## Aufgaben
a. Fassen Sie im Interviewauszug den Absatz, der mit „Koen Lenaerts: Trägheit und Vorsicht“ beginnt, als knappe Liste zusammen, ohne seine Kernaussagen zu verlieren.
b. Führen Sie den Interviewauszug zu Justiz und technologischem Fortschritt im Anschluss an seinen letzten Satz weiter.

## Lesetext
============
Herr Präsident, der deutsche Strafverteidiger und Schriftsteller Ferdinand von Schirach schreibt in einem seiner Essays: „Die Justiz wirkt zu träge, zu vorsichtig. Aber immer, wenn sie sich anders verhält, passieren Katastrophen.“ Wie kann der Richter mit dem rasanten technologischen Fortschritt mithalten, ohne sich der Gefahr auszuliefern, Unrecht zu sprechen?

Koen Lenaerts: Trägheit und Vorsicht muss man klar voneinander trennen, das sieht von Schirach sicherlich auch so. Trägheit ist in der Justiz weder erforderlich noch wünschenswert. Im Gegenteil, „justice delayed is justice denied“, was frei übersetzt bedeutet, dass die Verzögerung der richterlichen Beurteilung einer Rechtsverweigerung gleichkommt. Vorsicht hingegen, nicht im Sinne von Zögerlichkeit, sondern von vernunftgeleiteter Besonnenheit, ist eine Tugend, die von jeder Richterin und jedem Richter erwartet werden muss. Auch im Bereich neuer Technologien bedienen sich die Richterinnen und Richter für die Entscheidungsfindung ihres üblichen Werkzeugkastens. Eine spezifische Gefahr, Unrecht zu sprechen, sehe ich hier nicht.
============
## Datenauszug

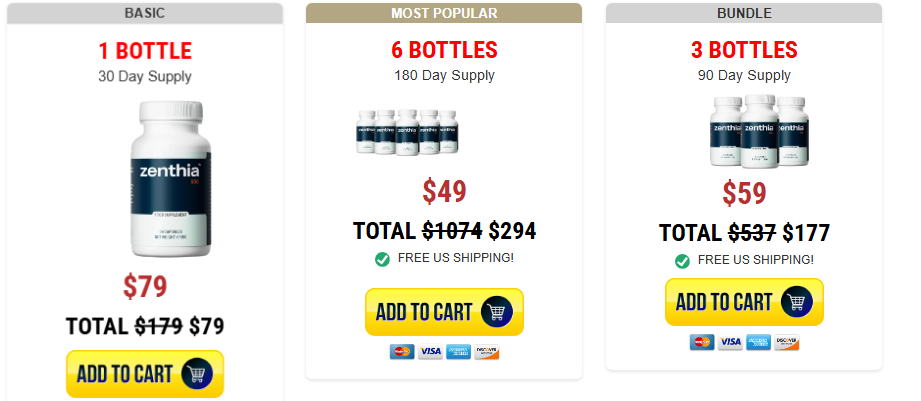Add the 1 Bottle package to cart
921x401 pixels.
[x=144, y=374]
============
## Lösungen
a.
- Trägheit und Vorsicht sind klar voneinander zu trennen.
- Trägheit ist in der Justiz weder erforderlich noch wünschenswert: Eine verzögerte richterliche Beurteilung kommt einer Rechtsverweigerung gleich („justice delayed is justice denied“).
- Vorsicht im Sinne vernunftgeleiteter Besonnenheit, nicht als Zögerlichkeit verstanden, ist eine Tugend, die von jeder Richterin und jedem Richter erwartet werden muss.
- Auch bei neuen Technologien greifen Richterinnen und Richter auf ihren üblichen Werkzeugkasten zurück. Eine spezifische Gefahr, Unrecht zu sprechen, sieht Lenaerts darin nicht.

b.
In der Beurteilung der Zulässigkeit von Nanotechnologie, Genomchirurgie (Genome Editing) oder künstlicher Intelligenz erwartet die Gesellschaft vom Richter Urteile in rechtlichen Fragen, die sie selbst noch gar nicht beantwortet hat. Fühlen Sie sich manchmal vom Gesetzgeber im Stich gelassen, wenn Sie über neuartige technologische Phänomene urteilen müssen?